So I have got to thinking…
Hunger, what does that word mean? Like what does it mean to be really hungry? Do we even understand what that word means? What is it like to be so desperate for food that you are willing to do absolutely anything? What is it like to know that if you don’t get food you will soon die? What is it like to be completely starving? Us people in America really have no idea what hunger is. I recently went on a week fast, and was I hungry? Absolutely YES! But I don’t think I even began to touch the surface of what real hunger is like. I don’t think I even began to start to understand what it was like to be starving. Start to think about it. What would it be like if you did not know where your next meal would come from, what would it be like if you knew that if you did not find something to eat soon, you would die?
Now think of that in terms of hunger for God. Us American’s again have no idea what it is like to be hungry for God. Imagine the kind of desperation to know that you just need to have God as surely as you need your next breath. What would it be like to be truly hungry for God? What would it be like to have absolutely everything else in life fade away, become completely unimportant because all that you need, desperately NEED, is God? What would it be like to say with Paul “I consider everything a loss compared to the surpassing greatness of knowing Christ Jesus my Lord, for whose sake I have lost all things. I consider them rubbish that I may gain Christ.” Philippians 3:7,8. What would it be like to have a hunger for God so deep and so strong that it would overcome even a hunger for food? What would our lives look like if we no longer cared about this world, all we desperately needed and longed for was more of God? How would we live differently if we truly were hungry for God?

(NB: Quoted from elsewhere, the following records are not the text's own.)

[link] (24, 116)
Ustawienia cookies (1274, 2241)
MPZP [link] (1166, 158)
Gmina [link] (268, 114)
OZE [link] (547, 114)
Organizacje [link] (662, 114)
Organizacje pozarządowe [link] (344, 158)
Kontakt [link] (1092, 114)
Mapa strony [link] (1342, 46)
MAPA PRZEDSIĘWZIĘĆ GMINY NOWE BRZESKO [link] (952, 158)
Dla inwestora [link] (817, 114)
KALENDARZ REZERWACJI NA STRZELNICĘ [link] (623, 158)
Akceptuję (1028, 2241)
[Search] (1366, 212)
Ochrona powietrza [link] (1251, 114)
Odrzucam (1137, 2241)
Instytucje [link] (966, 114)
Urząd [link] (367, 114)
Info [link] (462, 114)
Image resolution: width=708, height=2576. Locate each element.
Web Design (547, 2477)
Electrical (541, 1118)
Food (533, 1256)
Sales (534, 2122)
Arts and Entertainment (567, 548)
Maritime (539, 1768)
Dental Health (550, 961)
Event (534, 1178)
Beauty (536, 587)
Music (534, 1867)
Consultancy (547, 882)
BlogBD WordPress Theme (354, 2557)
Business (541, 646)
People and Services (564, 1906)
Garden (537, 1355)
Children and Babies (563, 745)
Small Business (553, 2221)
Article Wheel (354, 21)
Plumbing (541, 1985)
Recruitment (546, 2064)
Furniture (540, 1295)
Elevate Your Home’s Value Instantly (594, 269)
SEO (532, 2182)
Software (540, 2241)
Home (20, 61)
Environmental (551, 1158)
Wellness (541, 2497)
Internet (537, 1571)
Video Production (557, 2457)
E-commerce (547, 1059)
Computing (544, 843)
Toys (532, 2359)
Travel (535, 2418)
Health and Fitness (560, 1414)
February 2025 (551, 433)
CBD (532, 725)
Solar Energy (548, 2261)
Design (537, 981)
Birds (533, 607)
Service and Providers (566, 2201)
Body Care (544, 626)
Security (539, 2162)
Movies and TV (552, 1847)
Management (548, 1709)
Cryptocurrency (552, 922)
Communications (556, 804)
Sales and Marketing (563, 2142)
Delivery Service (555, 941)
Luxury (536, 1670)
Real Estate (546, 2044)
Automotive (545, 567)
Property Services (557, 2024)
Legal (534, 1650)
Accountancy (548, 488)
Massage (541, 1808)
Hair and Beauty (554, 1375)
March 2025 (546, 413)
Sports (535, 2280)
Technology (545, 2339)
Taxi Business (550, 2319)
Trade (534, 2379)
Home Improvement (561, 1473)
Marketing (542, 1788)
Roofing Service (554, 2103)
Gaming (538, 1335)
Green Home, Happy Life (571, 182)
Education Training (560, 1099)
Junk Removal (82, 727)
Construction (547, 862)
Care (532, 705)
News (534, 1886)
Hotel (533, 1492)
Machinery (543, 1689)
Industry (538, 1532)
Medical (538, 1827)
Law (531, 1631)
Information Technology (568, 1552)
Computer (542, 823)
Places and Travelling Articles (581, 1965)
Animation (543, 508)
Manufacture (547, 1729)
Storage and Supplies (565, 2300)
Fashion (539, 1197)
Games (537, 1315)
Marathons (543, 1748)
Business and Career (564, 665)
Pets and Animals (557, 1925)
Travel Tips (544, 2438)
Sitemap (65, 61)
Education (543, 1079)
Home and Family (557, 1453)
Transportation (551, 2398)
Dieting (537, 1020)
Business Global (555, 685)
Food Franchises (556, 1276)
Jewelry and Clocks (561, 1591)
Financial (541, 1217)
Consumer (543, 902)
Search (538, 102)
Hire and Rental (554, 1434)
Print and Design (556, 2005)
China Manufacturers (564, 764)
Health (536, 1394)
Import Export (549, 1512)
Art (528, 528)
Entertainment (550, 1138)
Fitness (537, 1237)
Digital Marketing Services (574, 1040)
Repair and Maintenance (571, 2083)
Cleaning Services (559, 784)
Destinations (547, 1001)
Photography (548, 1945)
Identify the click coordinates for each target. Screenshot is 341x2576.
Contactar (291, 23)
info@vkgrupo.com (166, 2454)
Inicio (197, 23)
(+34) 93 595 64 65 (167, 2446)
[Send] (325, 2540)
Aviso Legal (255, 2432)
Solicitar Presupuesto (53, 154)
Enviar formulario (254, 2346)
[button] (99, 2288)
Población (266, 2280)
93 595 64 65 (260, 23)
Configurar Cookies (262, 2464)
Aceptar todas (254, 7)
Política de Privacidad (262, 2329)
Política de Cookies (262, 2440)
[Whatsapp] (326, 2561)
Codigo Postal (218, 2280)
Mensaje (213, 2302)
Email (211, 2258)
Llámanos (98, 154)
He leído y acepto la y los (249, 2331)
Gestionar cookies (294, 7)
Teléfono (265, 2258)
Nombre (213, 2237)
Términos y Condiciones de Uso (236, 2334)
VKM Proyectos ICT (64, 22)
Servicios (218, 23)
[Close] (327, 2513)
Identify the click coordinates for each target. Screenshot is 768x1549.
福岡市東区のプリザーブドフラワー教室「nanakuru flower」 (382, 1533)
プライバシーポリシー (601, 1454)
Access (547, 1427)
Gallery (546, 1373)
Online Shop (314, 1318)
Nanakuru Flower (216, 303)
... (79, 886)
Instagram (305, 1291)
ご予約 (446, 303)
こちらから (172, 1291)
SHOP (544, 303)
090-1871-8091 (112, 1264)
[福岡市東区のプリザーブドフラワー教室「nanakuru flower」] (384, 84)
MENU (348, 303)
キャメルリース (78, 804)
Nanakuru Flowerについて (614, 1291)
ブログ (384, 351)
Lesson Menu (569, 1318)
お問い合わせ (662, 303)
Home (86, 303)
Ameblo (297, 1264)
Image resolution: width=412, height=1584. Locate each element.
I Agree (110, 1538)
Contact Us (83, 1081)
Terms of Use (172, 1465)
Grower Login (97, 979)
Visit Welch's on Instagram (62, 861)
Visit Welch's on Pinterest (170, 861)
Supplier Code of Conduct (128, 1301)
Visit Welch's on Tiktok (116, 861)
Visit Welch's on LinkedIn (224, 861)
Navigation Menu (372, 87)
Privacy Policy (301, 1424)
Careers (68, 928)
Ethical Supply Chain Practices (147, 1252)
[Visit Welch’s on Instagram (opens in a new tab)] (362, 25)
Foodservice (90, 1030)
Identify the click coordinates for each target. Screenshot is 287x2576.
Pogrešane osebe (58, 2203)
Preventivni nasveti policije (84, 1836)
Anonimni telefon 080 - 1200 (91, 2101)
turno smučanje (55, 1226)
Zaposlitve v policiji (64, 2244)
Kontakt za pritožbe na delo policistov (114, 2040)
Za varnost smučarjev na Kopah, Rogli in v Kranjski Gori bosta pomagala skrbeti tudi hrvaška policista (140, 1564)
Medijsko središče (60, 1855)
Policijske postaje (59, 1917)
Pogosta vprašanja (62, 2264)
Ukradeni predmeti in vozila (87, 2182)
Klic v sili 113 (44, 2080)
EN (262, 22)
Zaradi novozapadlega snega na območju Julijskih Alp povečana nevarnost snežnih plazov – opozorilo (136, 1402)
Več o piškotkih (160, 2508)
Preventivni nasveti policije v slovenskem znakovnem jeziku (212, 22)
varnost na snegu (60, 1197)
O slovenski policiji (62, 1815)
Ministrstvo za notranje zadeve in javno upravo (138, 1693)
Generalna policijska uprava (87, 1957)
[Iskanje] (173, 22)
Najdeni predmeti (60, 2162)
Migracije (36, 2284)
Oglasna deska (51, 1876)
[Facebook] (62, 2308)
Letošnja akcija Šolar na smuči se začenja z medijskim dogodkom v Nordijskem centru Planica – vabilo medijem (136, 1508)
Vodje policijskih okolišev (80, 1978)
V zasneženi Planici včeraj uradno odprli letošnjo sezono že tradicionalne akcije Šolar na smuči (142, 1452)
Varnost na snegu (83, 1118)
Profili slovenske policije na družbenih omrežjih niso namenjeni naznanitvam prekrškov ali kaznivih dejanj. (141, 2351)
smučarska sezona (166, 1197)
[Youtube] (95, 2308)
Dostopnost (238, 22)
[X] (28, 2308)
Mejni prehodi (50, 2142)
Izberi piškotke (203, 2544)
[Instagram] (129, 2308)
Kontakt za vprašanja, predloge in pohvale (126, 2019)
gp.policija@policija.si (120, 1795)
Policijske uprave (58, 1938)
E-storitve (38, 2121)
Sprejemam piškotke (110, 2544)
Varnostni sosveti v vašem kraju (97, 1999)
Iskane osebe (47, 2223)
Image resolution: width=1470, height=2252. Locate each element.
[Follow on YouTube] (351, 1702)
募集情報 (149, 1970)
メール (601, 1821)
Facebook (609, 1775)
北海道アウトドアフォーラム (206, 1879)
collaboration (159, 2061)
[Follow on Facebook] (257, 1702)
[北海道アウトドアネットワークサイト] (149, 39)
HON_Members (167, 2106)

So God, I pray for that kind of hunger. I pray that you would bless me with the desperation to search after you! I pray that you would come into my heart, and would transform the places where I am complacent, where I give in to compromise, where I give in to apathy. I know that it is only you who can cause me to be hungry! I cannot put that hunger inside of myself. I long for it though! I long for it with everything in me! I want to be hungry! I want to be desperate; I want to be consumed with a desire for you! A desire so strong that EVERYTHING else in this life will fade away. God I cry out for that hunger. You said blessed are those who hunger and thirst for righteousness for they WILL be filled. Please come and consume me with a hunger for you!